Inside me, his cock pulsed, throbbed, spurting his cum inside me, hot jets erupting from the tip of him, spurting inside me, flooding my channel with his emissions, his entire body straining against mine.

My back arched, pushing myself up at him, those spurts bursting out inside me. Brad moved then, withdrew a little, drove himself hard into me again as he continued to spurt. My body juddered, my muscles spasmed, my channel clamped down on his length, squeezing him tightly, the expression on his face changed, his eyes widened.

"Jeeeeesus, Jenny." His groan of pleasure was enough to bring me to a new peak.

"Oooohhhhhhhh." I heard myself, half-screaming, half-wailing like an alley-cat in heat as a second orgasmic flood of pleasure wracked my body as the last of his cum spurted inside me.

It was long minutes lying together before I got my breath back. Brad remained on me, in me, breathing hard, holding me, neither of us saying anything now. I wanted him to hold me, it felt so good, so wonderful to be in his arms. I wanted this moment never to end and I'd never felt like this.

Never.

"I better get you home soon," he said, holding himself still inside me and I loved that he was still on me and inside me and in no hurry to ease out of me because I loved that feel of him in me. "It's eleven fifteen."

"You don't have too," I said, because it wasn't like Mom and Dad would actually say anything. They'd look disappointed in the morning, the way they'd always done, and I could live with that.

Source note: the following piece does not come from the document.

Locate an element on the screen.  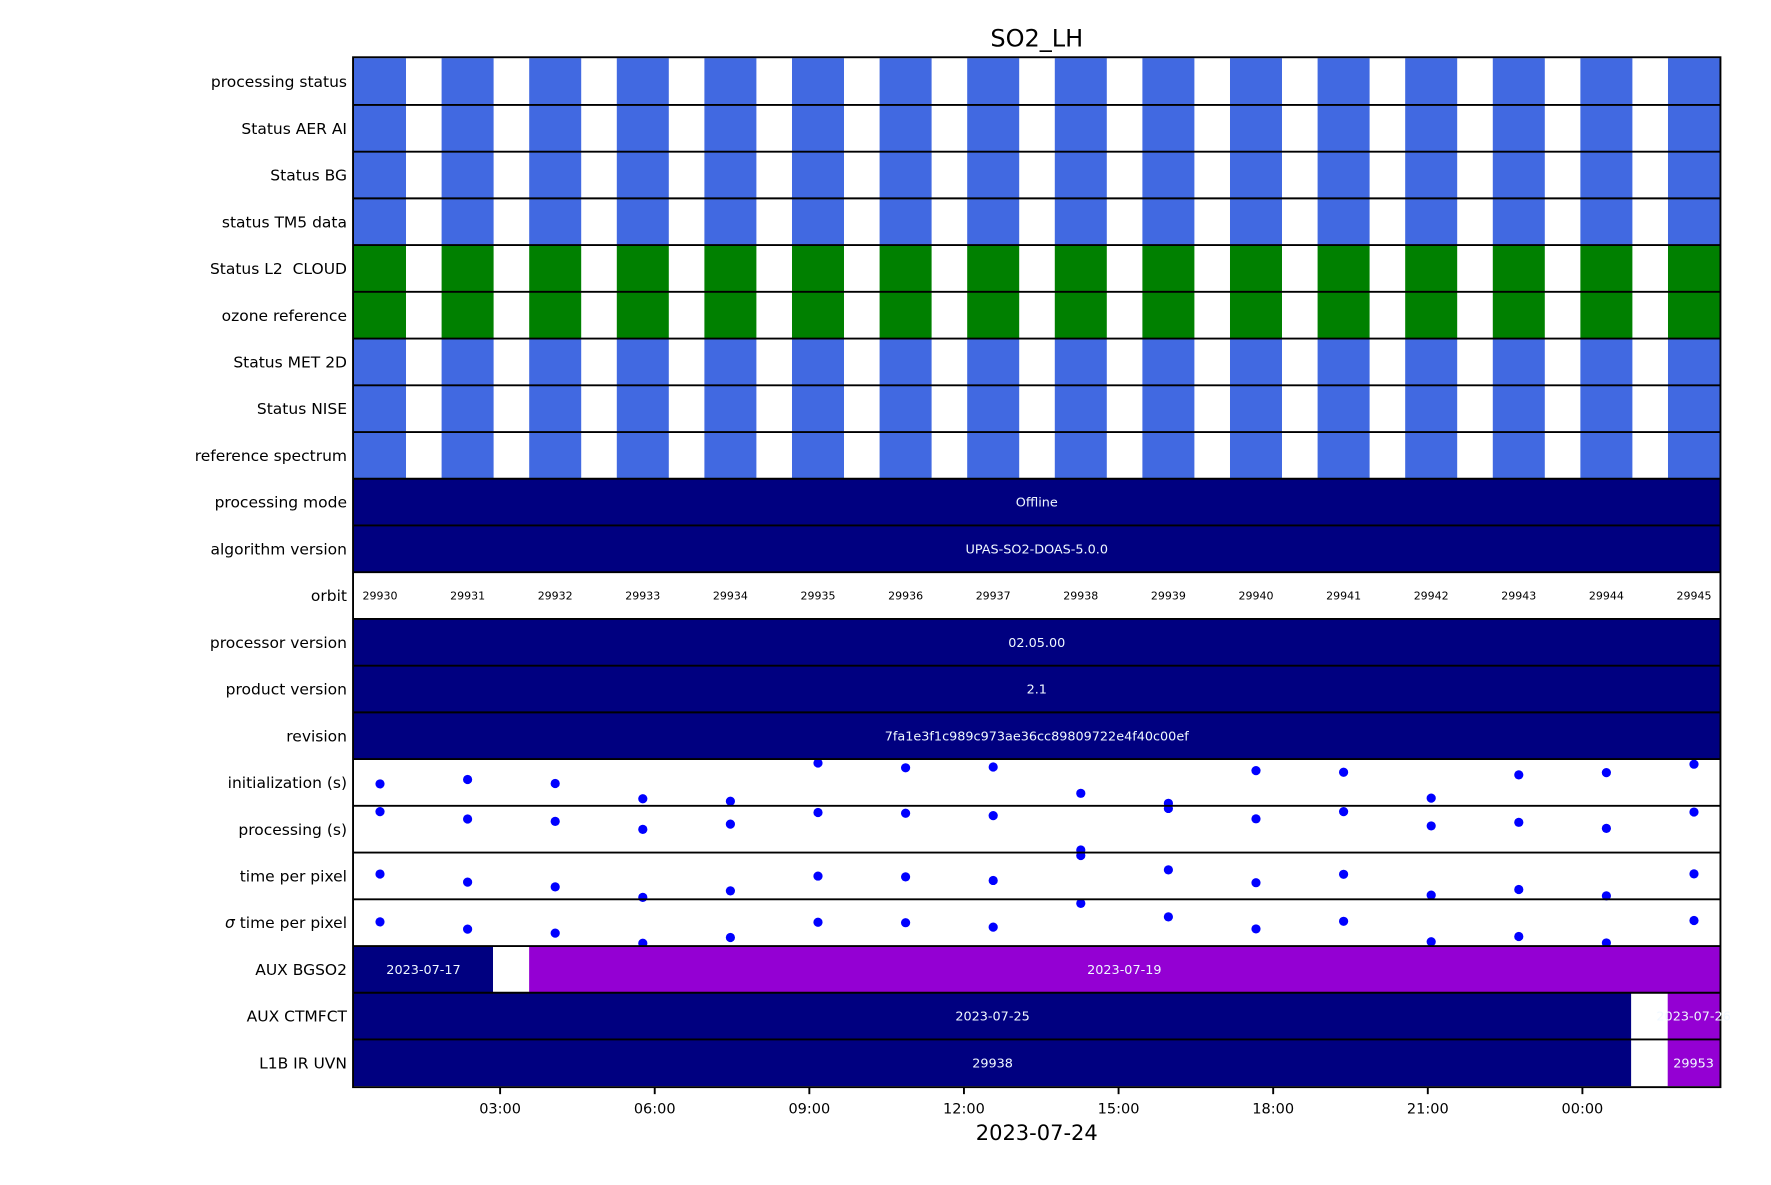
x-tick-label: 09:00 is located at coordinates (809, 1110).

"No," he said, kissing my nose. "Told your Dad I'd have you back by midnight and I will." He grinned. "Date tomorrow night? A real date, not shooting with my buddies."

"Okay, sure," I smiled, and I took the tissues he passed me before he began to ease himself out of me and oh god there was so much of it and I wanted to just kiss his cock as he knelt back because it looked so cute now, soft and wet. So I did. I leaned forward and lifted him with one hand and kissed the tip of him and I wanted to taste his cum.

"Jesus," he said as I took him wetly in my mouth and sucked and licked and swallowed and yeah, I did like the way he tasted. "Jesus, Jenny." But his hands were holding my head and he was already getting harder and it really didn't take long before he shot his load in my mouth and I swallowed it all.